I sent an e-mail to OH and KY lets see if they reply. I seem to go fishing a lot when the weather is bad and I have some good results under those conditions. You just have to make yourself get out in the elements. Usually you won't have to fight a crowd either.
Cady


----------



## BuckeyeFishinNut (Feb 8, 2005)

I love fishing in the rain.. Some of my best days ever have come in bad weather. The best thing about it is there may not be another person out. What I hate the most is the first few nice days of spring. People come out of the woodwork to go fishing. Thats why I enjoy winter and bad weather fishing so much. Spend some money on a decent set of rain gear and you wont be disappointed in your fishing.

Jake


----------



## creekwalker (May 23, 2004)

Yeah, I was all by myself that day. I saw one boat on the water...on the KY side. It was only there for 30 minutes or so moving up and down the bank. I thought maybe they were catching bait or something.

Maybe I'll have to gear up a little better. I had a rain jacket, but that was it. I need to get some decent gloves, rain pants, etc. After standing in the rain for two hours in 45 degree temps, I got a bit cold. Of course I didn't feel too cold while I was catching fish  On the walk back to the truck I started to feel it.

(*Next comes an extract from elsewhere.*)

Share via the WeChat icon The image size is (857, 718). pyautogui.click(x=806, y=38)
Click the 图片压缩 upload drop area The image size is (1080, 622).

In my past experience, bad weather fishing is a bit unpredictable. It seems like a front doesn't affect the fishing consistently...or maybe not at all. I read a lot about how weather fronts affect fishing, but in my experience I haven't been able to confirm anything....and what I read isn't all that consistent either! I guess I'll just have to do it more.


CW


----------



## BMagill (May 5, 2004)

I think fronts affect lake fish more, river fish seem to be more affected by changes in current and/or water level. I seem to do best when river level is low-to-normal and rising...Hmm, just like the past week...


----------



## cadyshac (Dec 9, 2005)

Well I am a little surprised to see no new posts in the O.river section. I made it out to my hybrid hole this evening and managed to bag 5 more. Mostly small ones around 15". The water was not as muddy as I thought it would be but the current was very swift. I think I could have caught many more fish but I couldn't keep a bait in front of them in the current. I did have one good fish hooked on a 5/8 oz. spoon but after a long battle the hook pulled out. Almost all of the fish I have been catching have been right in the the swift current, not on the edge or in slack water. I wish I could go to the dam tomorrow but I can't.
Cady


----------



## creekwalker (May 23, 2004)

I haven't had time to get out, worked late yesterday too. I was planning on going sometime this weekend, but looks like the water is going to be going up for a while. I thought it would have already been up so I didn't try to squeeze anything in before the weekend!

Thanks for the tip about the swift current. With as cold as the water is, I would have expected them to start slowing down (movement that is) and sitting more in the slack water. Maybe...hopefully...that means they'll be around for a few more weeks!


CW


----------